Here is a video of Richard talking about how complex systems don’t fail.

Being Wrong: Adventures in the Margin of Error

“It infuriates me to be wrong when I know I’m right.”
— Molière


“Why is it so fun to be right?”

That’s the opening line from Kathryn Schulz’ excellent book Being Wrong: Adventures in the Margin of Error.

As pleasures go, it is, after all, a second-order one at best. Unlike many of life’s other delights—chocolate, surfing, kissing—it does not enjoy any mainline access to our biochemistry: to our appetites, our adrenal glands, our limbic systems, our swoony hearts. And yet, the thrill of being right is undeniable, universal, and (perhaps most oddly) almost entirely undiscriminating.

While we take pleasure in being right, we take as much, if not more, in feeling we are right.

A whole lot of us go through life assuming that we are basically right, basically all the time, about basically everything: about our political and intellectual convictions, our religious and moral beliefs, our assessment of other people, our memories, our grasp of facts. As absurd as it sounds when we stop to think about it, our steady state seems to be one of unconsciously assuming that we are very close to omniscient.

Schulz argues this makes sense. We’re right most of the time and in these moments we affirm “our sense of being smart.” But Being Wrong is about … well being wrong.

If we relish being right and regard it as our natural state, you can imagine how we feel about being wrong. For one thing, we tend to view it as rare and bizarre—an inexplicable aberration in the normal order of things. For another, it leaves us feeling idiotic and ashamed.

In our collective imagination, error is associated not just with shame and stupidity but also with ignorance, indolence, psychopathology, and moral degeneracy. This set of associations was nicely summed up by the Italian cognitive scientist Massimo Piattelli-Palmarini, who noted that we err because of (among other things) “inattention, distraction, lack of interest, poor preparation, genuine stupidity, timidity, braggadocio, emotional imbalance,…ideological, racial, social or chauvinistic prejudices, as well as aggressive or prevaricatory instincts.” In this rather despairing view—and it is the common one—our errors are evidence of our gravest social, intellectual, and moral failings.
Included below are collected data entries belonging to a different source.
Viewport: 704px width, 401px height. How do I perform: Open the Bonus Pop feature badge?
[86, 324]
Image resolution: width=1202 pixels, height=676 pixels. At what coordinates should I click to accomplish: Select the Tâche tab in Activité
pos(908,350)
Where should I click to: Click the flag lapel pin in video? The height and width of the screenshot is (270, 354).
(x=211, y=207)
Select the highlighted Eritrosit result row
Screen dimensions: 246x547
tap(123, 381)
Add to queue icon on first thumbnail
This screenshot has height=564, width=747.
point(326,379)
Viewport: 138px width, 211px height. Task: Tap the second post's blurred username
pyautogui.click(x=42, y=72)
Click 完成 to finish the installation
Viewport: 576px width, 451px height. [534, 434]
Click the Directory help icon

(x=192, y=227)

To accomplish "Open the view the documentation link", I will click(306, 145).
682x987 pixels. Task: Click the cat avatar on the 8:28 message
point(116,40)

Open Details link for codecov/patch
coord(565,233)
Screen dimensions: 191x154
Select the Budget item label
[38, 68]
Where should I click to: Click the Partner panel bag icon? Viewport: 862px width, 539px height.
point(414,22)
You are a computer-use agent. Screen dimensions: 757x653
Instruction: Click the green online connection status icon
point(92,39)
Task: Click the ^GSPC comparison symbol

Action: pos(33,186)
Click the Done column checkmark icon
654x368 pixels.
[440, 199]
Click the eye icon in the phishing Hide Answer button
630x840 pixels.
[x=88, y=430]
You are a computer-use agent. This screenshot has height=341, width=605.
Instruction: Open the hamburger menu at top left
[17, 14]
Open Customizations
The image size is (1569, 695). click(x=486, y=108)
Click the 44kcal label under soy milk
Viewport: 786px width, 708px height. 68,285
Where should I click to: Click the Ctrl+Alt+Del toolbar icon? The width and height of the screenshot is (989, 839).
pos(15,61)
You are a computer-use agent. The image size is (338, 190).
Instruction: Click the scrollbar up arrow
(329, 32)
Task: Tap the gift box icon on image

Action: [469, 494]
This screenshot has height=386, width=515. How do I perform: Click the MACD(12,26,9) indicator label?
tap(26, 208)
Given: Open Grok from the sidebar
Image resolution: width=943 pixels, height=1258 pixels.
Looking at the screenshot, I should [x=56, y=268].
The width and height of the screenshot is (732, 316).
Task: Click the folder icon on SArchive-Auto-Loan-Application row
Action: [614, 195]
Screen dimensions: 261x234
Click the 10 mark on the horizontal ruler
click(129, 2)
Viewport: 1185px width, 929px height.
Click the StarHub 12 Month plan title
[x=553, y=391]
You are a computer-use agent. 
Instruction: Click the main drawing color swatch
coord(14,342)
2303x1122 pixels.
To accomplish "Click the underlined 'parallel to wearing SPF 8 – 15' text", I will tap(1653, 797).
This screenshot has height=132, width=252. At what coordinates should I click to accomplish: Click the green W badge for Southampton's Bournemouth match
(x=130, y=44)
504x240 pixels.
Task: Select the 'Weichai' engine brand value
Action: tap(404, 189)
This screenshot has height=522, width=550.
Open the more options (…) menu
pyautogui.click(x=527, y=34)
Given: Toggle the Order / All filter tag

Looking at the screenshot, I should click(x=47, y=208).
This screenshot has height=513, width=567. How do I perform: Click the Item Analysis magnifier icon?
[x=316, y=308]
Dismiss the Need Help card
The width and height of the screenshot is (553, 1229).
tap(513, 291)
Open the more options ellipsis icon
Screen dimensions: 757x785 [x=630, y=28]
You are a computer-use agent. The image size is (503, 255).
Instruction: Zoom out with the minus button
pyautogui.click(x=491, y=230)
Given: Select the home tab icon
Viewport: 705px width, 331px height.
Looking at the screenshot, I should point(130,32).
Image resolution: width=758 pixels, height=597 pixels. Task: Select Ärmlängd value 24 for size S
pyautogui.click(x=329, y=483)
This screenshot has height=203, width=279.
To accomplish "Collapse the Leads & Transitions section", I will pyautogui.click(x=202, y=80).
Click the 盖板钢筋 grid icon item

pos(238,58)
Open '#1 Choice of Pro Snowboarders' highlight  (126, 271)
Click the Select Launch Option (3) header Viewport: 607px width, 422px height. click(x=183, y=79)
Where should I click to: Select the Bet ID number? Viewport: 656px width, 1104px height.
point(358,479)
But of all the things we are wrong about, “this idea of error might well top the list.”

It is our meta-mistake: we are wrong about what it means to be wrong. Far from being a sign of intellectual inferiority, the capacity to err is crucial to human cognition. Far from being a moral flaw, it is inextricable from some of our most humane and honorable qualities: empathy, optimism, imagination, conviction, and courage. And far from being a mark of indifference or intolerance, wrongness is a vital part of how we learn and change. Thanks to error, we can revise our understanding of ourselves and amend our ideas about the world.

“As with dying,” Schulz pens, “we recognize erring as something that happens to everyone, without feeling that it is either plausible or desirable that it will happen to us.”

Being wrong is something we have a hard time culturally admitting.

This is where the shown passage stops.